━━━━━ EXCERPTED DATA

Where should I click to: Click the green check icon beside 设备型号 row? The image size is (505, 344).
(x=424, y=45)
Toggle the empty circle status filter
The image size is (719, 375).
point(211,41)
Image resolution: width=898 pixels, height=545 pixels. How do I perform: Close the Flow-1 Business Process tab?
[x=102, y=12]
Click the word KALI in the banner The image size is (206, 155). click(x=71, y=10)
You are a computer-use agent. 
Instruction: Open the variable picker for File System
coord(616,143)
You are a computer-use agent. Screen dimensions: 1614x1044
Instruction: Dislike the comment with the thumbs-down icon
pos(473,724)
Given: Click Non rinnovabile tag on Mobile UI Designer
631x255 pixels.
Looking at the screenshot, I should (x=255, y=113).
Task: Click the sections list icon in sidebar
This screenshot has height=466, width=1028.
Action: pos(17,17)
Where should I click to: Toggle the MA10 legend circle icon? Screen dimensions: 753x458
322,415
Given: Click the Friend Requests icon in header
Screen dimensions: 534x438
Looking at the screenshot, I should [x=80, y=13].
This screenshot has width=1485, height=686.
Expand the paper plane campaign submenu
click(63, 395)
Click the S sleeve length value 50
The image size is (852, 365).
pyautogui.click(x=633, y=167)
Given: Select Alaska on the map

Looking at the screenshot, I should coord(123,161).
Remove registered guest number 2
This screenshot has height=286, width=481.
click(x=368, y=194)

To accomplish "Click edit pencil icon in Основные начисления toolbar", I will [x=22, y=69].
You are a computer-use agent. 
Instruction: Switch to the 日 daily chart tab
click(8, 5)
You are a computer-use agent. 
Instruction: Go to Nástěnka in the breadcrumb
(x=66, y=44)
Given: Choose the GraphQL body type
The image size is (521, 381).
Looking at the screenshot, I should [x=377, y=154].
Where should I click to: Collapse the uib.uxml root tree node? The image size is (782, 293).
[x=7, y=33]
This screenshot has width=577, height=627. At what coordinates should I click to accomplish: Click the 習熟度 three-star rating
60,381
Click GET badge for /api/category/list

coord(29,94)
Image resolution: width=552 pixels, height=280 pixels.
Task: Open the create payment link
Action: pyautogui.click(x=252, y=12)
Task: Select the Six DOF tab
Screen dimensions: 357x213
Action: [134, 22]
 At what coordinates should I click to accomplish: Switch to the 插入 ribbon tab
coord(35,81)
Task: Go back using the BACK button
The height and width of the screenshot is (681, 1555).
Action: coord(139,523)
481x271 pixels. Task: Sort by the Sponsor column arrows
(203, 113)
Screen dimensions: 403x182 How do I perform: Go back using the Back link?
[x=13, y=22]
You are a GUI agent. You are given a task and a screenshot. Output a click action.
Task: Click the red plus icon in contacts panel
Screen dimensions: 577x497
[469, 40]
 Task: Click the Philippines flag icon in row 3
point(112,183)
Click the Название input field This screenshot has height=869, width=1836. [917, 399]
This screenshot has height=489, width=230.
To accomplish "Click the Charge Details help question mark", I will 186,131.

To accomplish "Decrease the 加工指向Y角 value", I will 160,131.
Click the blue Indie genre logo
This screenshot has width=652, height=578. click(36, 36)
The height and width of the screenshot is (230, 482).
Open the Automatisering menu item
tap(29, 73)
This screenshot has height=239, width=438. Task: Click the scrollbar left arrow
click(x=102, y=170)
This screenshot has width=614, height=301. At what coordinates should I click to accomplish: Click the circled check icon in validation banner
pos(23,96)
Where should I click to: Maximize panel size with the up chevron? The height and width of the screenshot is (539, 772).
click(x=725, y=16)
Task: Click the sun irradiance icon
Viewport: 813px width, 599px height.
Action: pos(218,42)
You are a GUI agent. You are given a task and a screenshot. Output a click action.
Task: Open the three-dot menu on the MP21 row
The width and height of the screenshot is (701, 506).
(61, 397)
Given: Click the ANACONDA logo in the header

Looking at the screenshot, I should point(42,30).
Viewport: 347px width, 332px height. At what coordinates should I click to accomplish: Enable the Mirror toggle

━━━━━━━━━━

# [WORK TASK]
This exercise requires the entries above to be restated exactly.

# [RESULT]
Where should I click to: Click the green check icon beside 设备型号 row? The image size is (505, 344).
(x=424, y=45)
Toggle the empty circle status filter
The image size is (719, 375).
point(211,41)
Image resolution: width=898 pixels, height=545 pixels. How do I perform: Close the Flow-1 Business Process tab?
[x=102, y=12]
Click the word KALI in the banner The image size is (206, 155). click(x=71, y=10)
You are a computer-use agent. 
Instruction: Open the variable picker for File System
coord(616,143)
You are a computer-use agent. Screen dimensions: 1614x1044
Instruction: Dislike the comment with the thumbs-down icon
pos(473,724)
Given: Click Non rinnovabile tag on Mobile UI Designer
631x255 pixels.
Looking at the screenshot, I should (x=255, y=113).
Task: Click the sections list icon in sidebar
This screenshot has height=466, width=1028.
Action: pos(17,17)
Where should I click to: Toggle the MA10 legend circle icon? Screen dimensions: 753x458
322,415
Given: Click the Friend Requests icon in header
Screen dimensions: 534x438
Looking at the screenshot, I should [x=80, y=13].
This screenshot has width=1485, height=686.
Expand the paper plane campaign submenu
click(63, 395)
Click the S sleeve length value 50
The image size is (852, 365).
pyautogui.click(x=633, y=167)
Given: Select Alaska on the map

Looking at the screenshot, I should coord(123,161).
Remove registered guest number 2
This screenshot has height=286, width=481.
click(x=368, y=194)

To accomplish "Click edit pencil icon in Основные начисления toolbar", I will [x=22, y=69].
You are a computer-use agent. 
Instruction: Switch to the 日 daily chart tab
click(8, 5)
You are a computer-use agent. 
Instruction: Go to Nástěnka in the breadcrumb
(x=66, y=44)
Given: Choose the GraphQL body type
The image size is (521, 381).
Looking at the screenshot, I should [x=377, y=154].
Where should I click to: Collapse the uib.uxml root tree node? The image size is (782, 293).
[x=7, y=33]
This screenshot has width=577, height=627. At what coordinates should I click to accomplish: Click the 習熟度 three-star rating
60,381
Click GET badge for /api/category/list

coord(29,94)
Image resolution: width=552 pixels, height=280 pixels.
Task: Open the create payment link
Action: pyautogui.click(x=252, y=12)
Task: Select the Six DOF tab
Screen dimensions: 357x213
Action: [134, 22]
 At what coordinates should I click to accomplish: Switch to the 插入 ribbon tab
coord(35,81)
Task: Go back using the BACK button
The height and width of the screenshot is (681, 1555).
Action: coord(139,523)
481x271 pixels. Task: Sort by the Sponsor column arrows
(203, 113)
Screen dimensions: 403x182 How do I perform: Go back using the Back link?
[x=13, y=22]
You are a GUI agent. You are given a task and a screenshot. Output a click action.
Task: Click the red plus icon in contacts panel
Screen dimensions: 577x497
[469, 40]
 Task: Click the Philippines flag icon in row 3
point(112,183)
Click the Название input field This screenshot has height=869, width=1836. [917, 399]
This screenshot has height=489, width=230.
To accomplish "Click the Charge Details help question mark", I will 186,131.

To accomplish "Decrease the 加工指向Y角 value", I will 160,131.
Click the blue Indie genre logo
This screenshot has width=652, height=578. click(36, 36)
The height and width of the screenshot is (230, 482).
Open the Automatisering menu item
tap(29, 73)
This screenshot has height=239, width=438. Task: Click the scrollbar left arrow
click(x=102, y=170)
This screenshot has width=614, height=301. At what coordinates should I click to accomplish: Click the circled check icon in validation banner
pos(23,96)
Where should I click to: Maximize panel size with the up chevron? The height and width of the screenshot is (539, 772).
click(x=725, y=16)
Task: Click the sun irradiance icon
Viewport: 813px width, 599px height.
Action: pos(218,42)
You are a GUI agent. You are given a task and a screenshot. Output a click action.
Task: Open the three-dot menu on the MP21 row
The width and height of the screenshot is (701, 506).
(61, 397)
Given: Click the ANACONDA logo in the header

Looking at the screenshot, I should point(42,30).
Viewport: 347px width, 332px height. At what coordinates should I click to accomplish: Enable the Mirror toggle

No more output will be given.